The change came at around 9:30 Monday morning, when the New Jersey Department of Health announced that Hickox, the nurse from northern Maine who was held in a medical tent at University Hospital in Newark since arriving back in the U.S., would be released, pending CDC approval.

The mention of approval was superfluous, since the CDC had said all along that the practice of quarantining all health care personnel who'd worked on Ebola cases, no matter their health status, was detrimental to the cause of stopping the deadly epidemic.  The quarantine plan was implemented last Friday by Govs. Christie and Andrew Cuomo of New York.

By Friday, Cuomo had altered his state's quarantine policy, after the White House had encouraged a change.  Cuomo declared that non-symptomatic health care workers who'd helped Ebola patients would be required to quarantine at home for 21 days, rather than in hospitals.

Christie, on the other hand, did not change at first, much to the annoyance of Nurse Hickox.

"I heard from my mother," Hickox said in a telephone interview with CNN from her quarantine tent on Sunday, "[she said] 'Governor Christie just said [in another interview], you were 'obviously ill.''"

"First of all," Hickox continued, "I don't think he's a doctor. Secondly, he's never laid eyes on me.  Thirdly, I have been asymptomatic since I've been here [in the U.S.] I feel, physically, completely strong."

"I think we have to be very careful," she went on, "about letting politicians make medical and public health decisions ... It's really inhumane."

Gov. Christie was in Florida on Monday, stumping for Republican governor Rick Scott, who's facing a tough re-election battle.  But the battle between Christie and Hickox forced Christie to address her situation, even though he was on the road.

“I know she didn’t want to be there, no one ever wants to be in the hospital, I suspect," said New Jersey's governor.  "And so I understand that.
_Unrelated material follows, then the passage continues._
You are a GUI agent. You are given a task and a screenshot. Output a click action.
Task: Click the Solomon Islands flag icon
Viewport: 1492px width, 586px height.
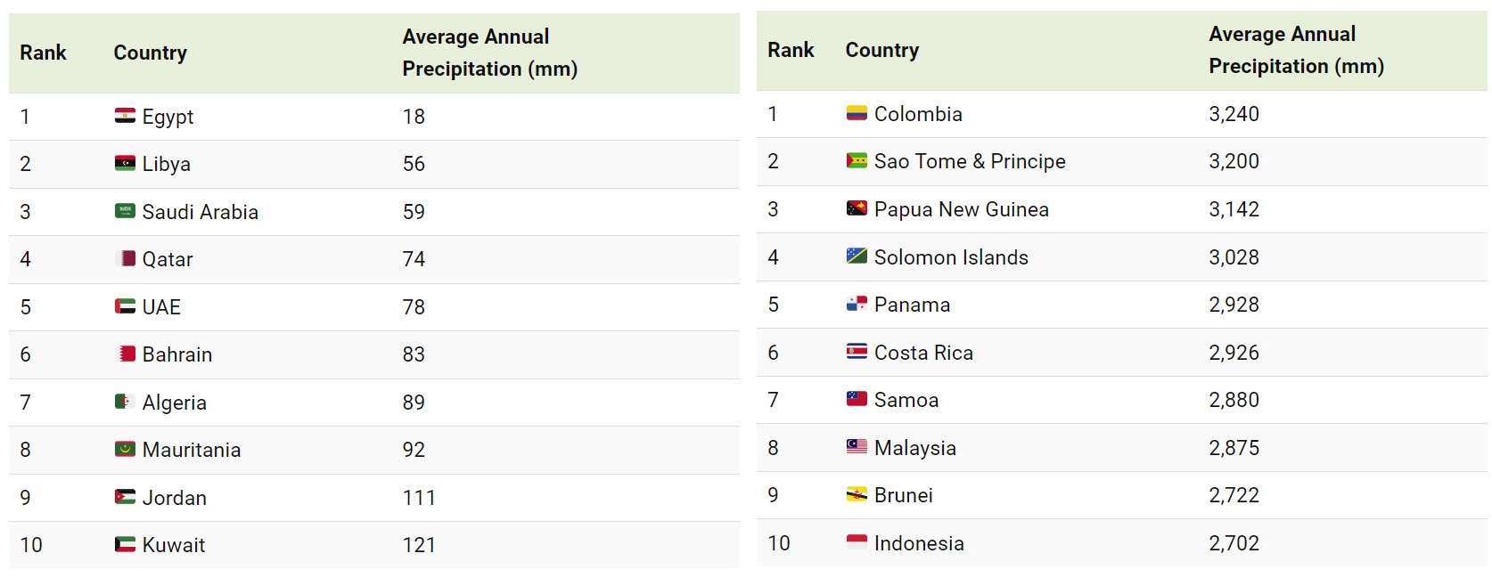[857, 256]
But the fact is I have a much greater, bigger responsibility to the people and the public and so I think when she has time to reflect she will understand that as well.”

She may be reflecting during her trip back home to the U.S. - Canadian border.  Hickox's home, in Ft. Kent, Maine, is a twelve hour drive from Newark, without stops for gas and food, and is on the St. John River, which separates the two countries.

When she left University Hospital in Newark at 1:20 p.m., very few of the dozens of gathered journalists saw her unmarked black SUV depart.  The vehicle was apparently owned by an ambulance company.

Minutes after her departure, the White House made official statements about her situation, and about the policies it hopes will prevent another case like hers.

"These kinds of policies should be driven by science and the best scientific advice that is available," said Josh Earnest, White House press secretary, in a mid-afternoon news conference.  "We have experts at the Centers for Disease Control and at HHS that have been dealing with ebola outbreaks for decades now.  And there is a body of medical science and research that should guide the implementation of these policies.  And we're going to work closely with states and localities to do exactly that."